February 15, 2013 – Citizenship and Immigration Canada (CIC) now has 35 countries listed as Designated Countries of Origin (DCO), 27 in effect as of December 15, 2012 and an additional eight as of February 15, 2013.
DCOs are considered not to be refugee producing by CIC, in that they offer state protection against persecution and have a good human rights record. This is according to the number of claims made and the number of claims abandoned. A country may be designated if in the previous three years there were less than 30 finalized claims within any consecutive 12-month period. Additionally, country conditions, including having an independent judiciary, the respecting of democratic rights and freedoms, and the existence of civil society organizations are considered.
However, DCO claimants have a shorter time to make a claim and fewer avenues of appeal than those making claims from non-designated countries.
DCO claims may still be heard before the Refugee Protection Division of the Immigration and Refugee Board. Yet DCO claims made inland will be heard in 30 days, and those made at a port of entry will be heard in 45 days. Non-DCO claimants will have 60 days to prepare for the hearing.
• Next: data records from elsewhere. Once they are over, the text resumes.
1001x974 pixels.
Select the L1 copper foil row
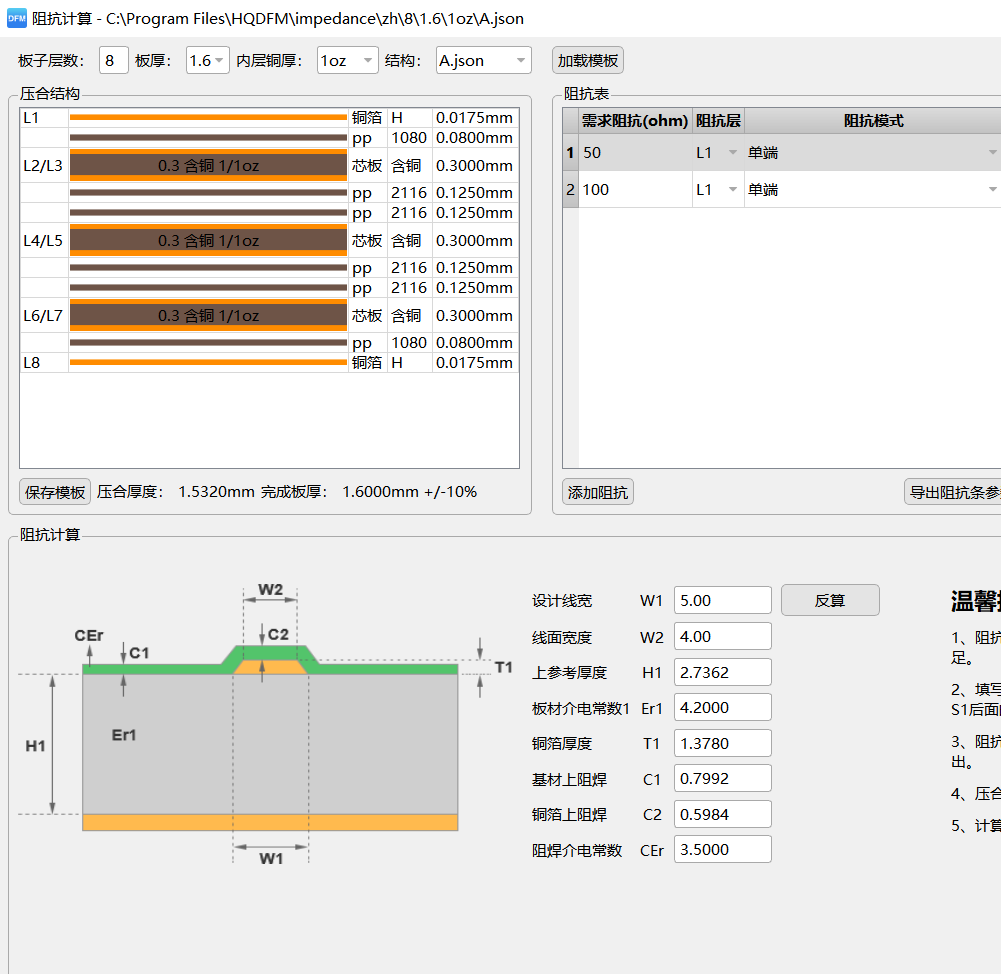(x=208, y=118)
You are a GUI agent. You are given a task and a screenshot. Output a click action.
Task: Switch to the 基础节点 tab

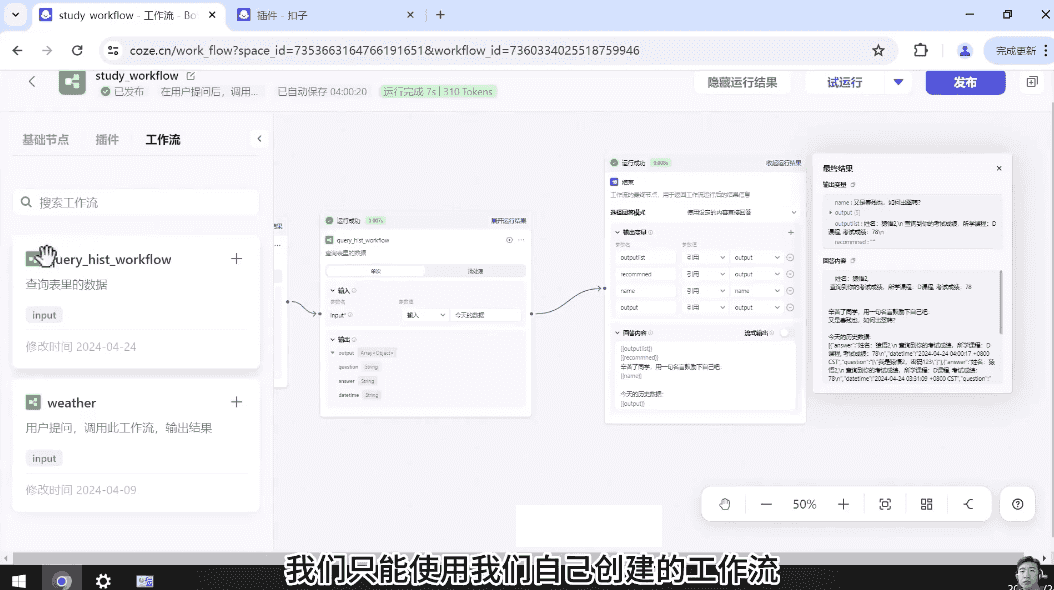[46, 140]
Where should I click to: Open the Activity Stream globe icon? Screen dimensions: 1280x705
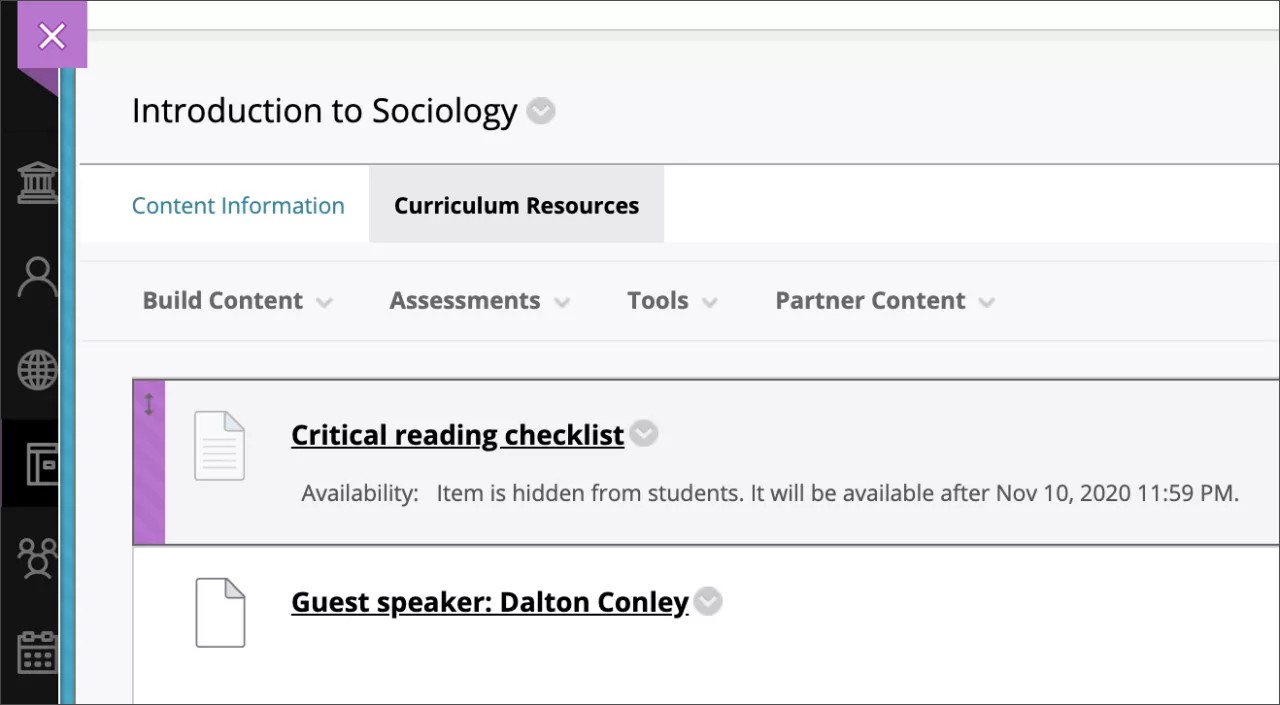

Additionally, DCO claimants do not have access to the newly created Refugee Appeal Division, but may seek judicial review of a negative decision in Federal Court. DCO Claimants in such circumstances will not receive an automatic stay of removal once judicial review is sought. This means that such a claimant may be removed while the court application is pending. However, a claimant in these circumstances may ask the Federal Court to stay their removal.
Although an application for a Pre-Removal Risk Assessment (PRRA) is barred to failed refugee applicants for one year of the rejected claim, DCO claimants cannot apply for a PRRA within three years after the claim has been rejected.